The two volcanoes are different in several ways.
Mayon, as andecite volcano, is acidic and thus, contains white rocks, less thick magma and lower amount of gas. Pinatubo, on the other hand, is a dacite volcano, meaning it has grayish stones, thick magma and explosive gases like sulfur.
Pinatubo was more explosive. It spewed out seven billion cubic meters of pyroclastic debris or everything that rose up from the belly of the earth—gases, rocks, magma (molten rocks), ash and sand. Considered the second biggest eruption in the 20th century after Nuvarupta in Alaska, Pinatubo’s 1991 bang was still not the biggest compared to its ancient and modern eruptions.
In contrast, Mayon had released 20 to 150 cubic meters of pyroclastic materials since its 1844 eruption. Yet, it showed it was capable of violent explosions 1814 and 1897 when eruptions happened in a few days or weeks.
“This is quite different from the present activities where you have slow lava flows,” Solidum observed.
Mayon was first monitored to be acting up on July 10. Then it had ash explosion on Sept. 15, Oct. 28, Nov. 11, Dec. 11 and 14, Phivolcs data showed.
RISKS HIGH
But what makes Mayon potentially dangerous is that human settlements are very close to the crater.
“They’re within the six-km radius of the crater,” Solidum said, raising concern for the safety of some 10,000 people within that area. “The risks to people are high because they’re near [the crater] and the amount of deposits [there] are different.
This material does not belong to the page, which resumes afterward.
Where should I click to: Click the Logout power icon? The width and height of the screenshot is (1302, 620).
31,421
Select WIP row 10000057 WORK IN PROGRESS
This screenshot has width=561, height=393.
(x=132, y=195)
The hazards are ash falls, lava flows, hot pyroclastic debris and secondary explosions. Lahar, which can bury entire communities or people alive, can be conveyed by rains to the lowlands because there are many rivers around Mayon, he said.
At the advice of Phivolcs, the local governments have evacuated around 70 percent of the residents in harm’s way.
In Pinatubo, which straddles the provinces of Pampanga, Tarlac and Zambales, over three million people were concentrated outside the 20-km radius. The Negrito tribe of Aeta, counting over 50,000 before the 1991 eruption, occupied the upper and middle flanks of the volcano.
Pinatubo did not create much lava domes because it took only nine weeks before it blew its top.
Magma rose so fast, releasing so much gasses and volcanic debris.
SHIFT TO EXPLOSION
Mayon has taken its sweet time to create two lava domes on the crater. Here’s the danger: Because these domes are plugging the vent on the crater, the pressure is building up from below. “It can be gathering more momentum,” Solidum noted.
According to him, Mayon’s magma is known to carry big boulders. The ash fall can reach as far as Camarines Norte.
“Our problem us when the scenario changes. It can shift to explosion. You can have a tall eruption column and pyroclastics. The current episode most likely would lead to an eruption. But the ascent of magma is slow,” he explained.
The best move, he said, is to evacuate to safety.
Simple folks can monitor eruptions to be underway by watching out for their signs: Heavy smell of sulfur, earthquakes, changes in the color, volume and height of ash, drying of river, wilting of vegetation, rumblings from the ground and unusual behavior of animals that escape the hot environs of the volcano.
WELL-WATCHED
Mayon is well-watched by the Phivolcs from its center in Quezon City and on the ground. It has six staff on Mayon including volcanologist July Sabit who has active in Pinatubo’s response.
The United States Geological Survey, which was involved in Pinatubo’s study, is not present yet in Mayon’s observation, Solidum said.
The agency has installed equipment on Mayon including seismographs that measure earthquakes, tilt meters that check ground deformation, a fly speck that rates the amount of gas in steam plumes.